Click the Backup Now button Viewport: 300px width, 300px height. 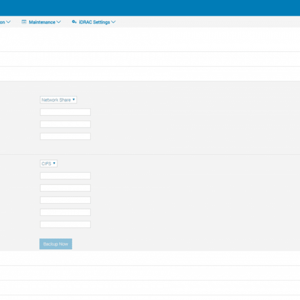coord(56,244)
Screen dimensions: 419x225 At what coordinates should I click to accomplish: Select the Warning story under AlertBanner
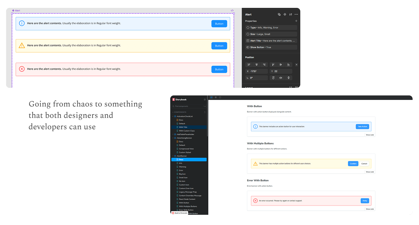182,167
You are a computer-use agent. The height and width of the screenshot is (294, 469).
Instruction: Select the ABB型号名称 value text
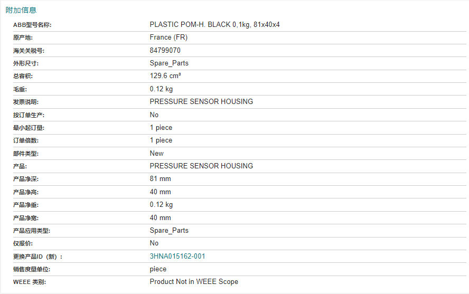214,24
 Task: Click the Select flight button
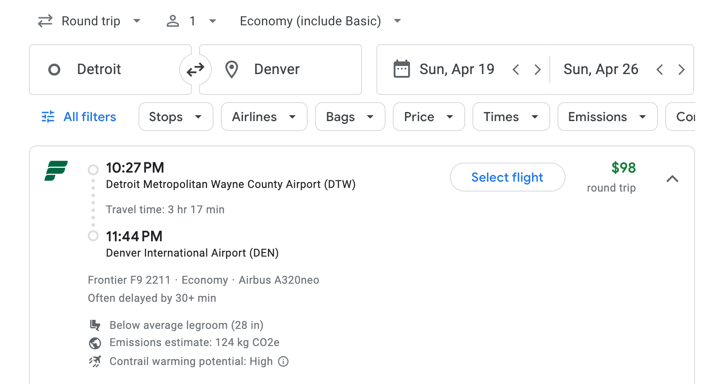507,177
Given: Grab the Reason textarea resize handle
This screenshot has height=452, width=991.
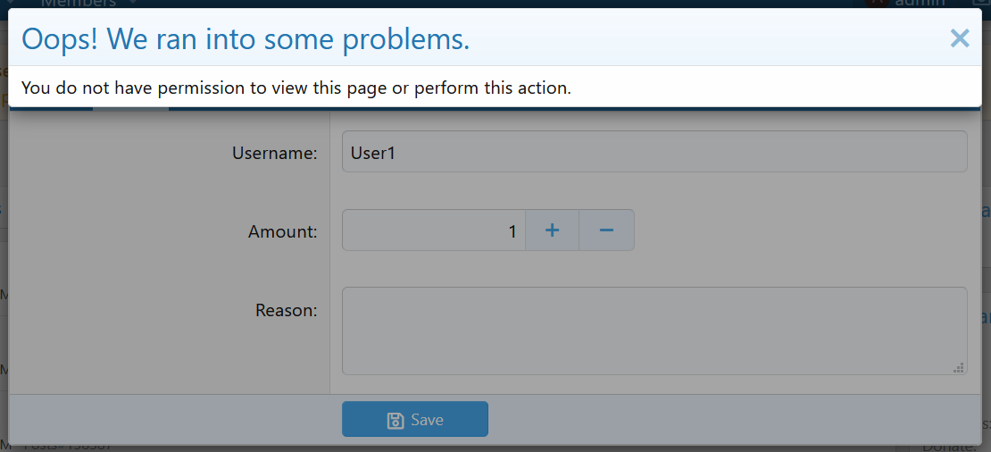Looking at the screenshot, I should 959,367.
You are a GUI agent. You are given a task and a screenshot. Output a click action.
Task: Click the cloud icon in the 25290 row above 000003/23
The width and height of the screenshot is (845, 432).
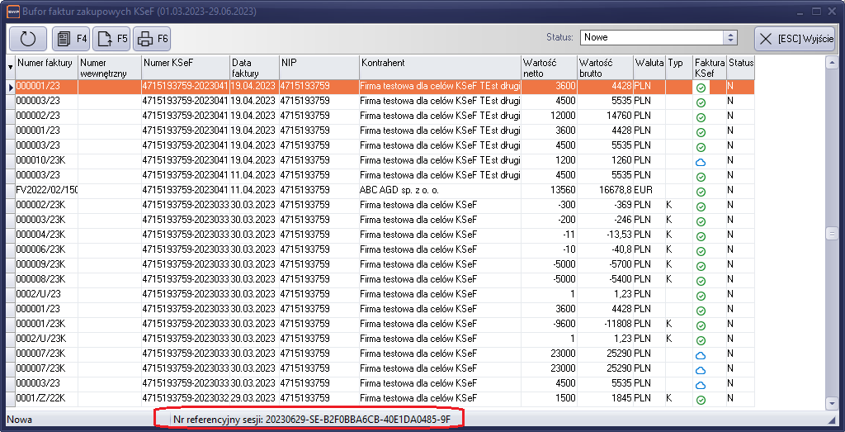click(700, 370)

::::

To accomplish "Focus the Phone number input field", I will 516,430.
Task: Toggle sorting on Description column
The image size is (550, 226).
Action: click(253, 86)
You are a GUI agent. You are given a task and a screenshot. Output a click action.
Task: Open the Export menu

::::

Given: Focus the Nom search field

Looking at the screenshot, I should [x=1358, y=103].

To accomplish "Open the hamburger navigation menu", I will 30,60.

::::

[EXERCISE]: Nothing but a number should be given: the count of lines in the data above with the word "menu".

[ANSWER TO THE PROBLEM]: 2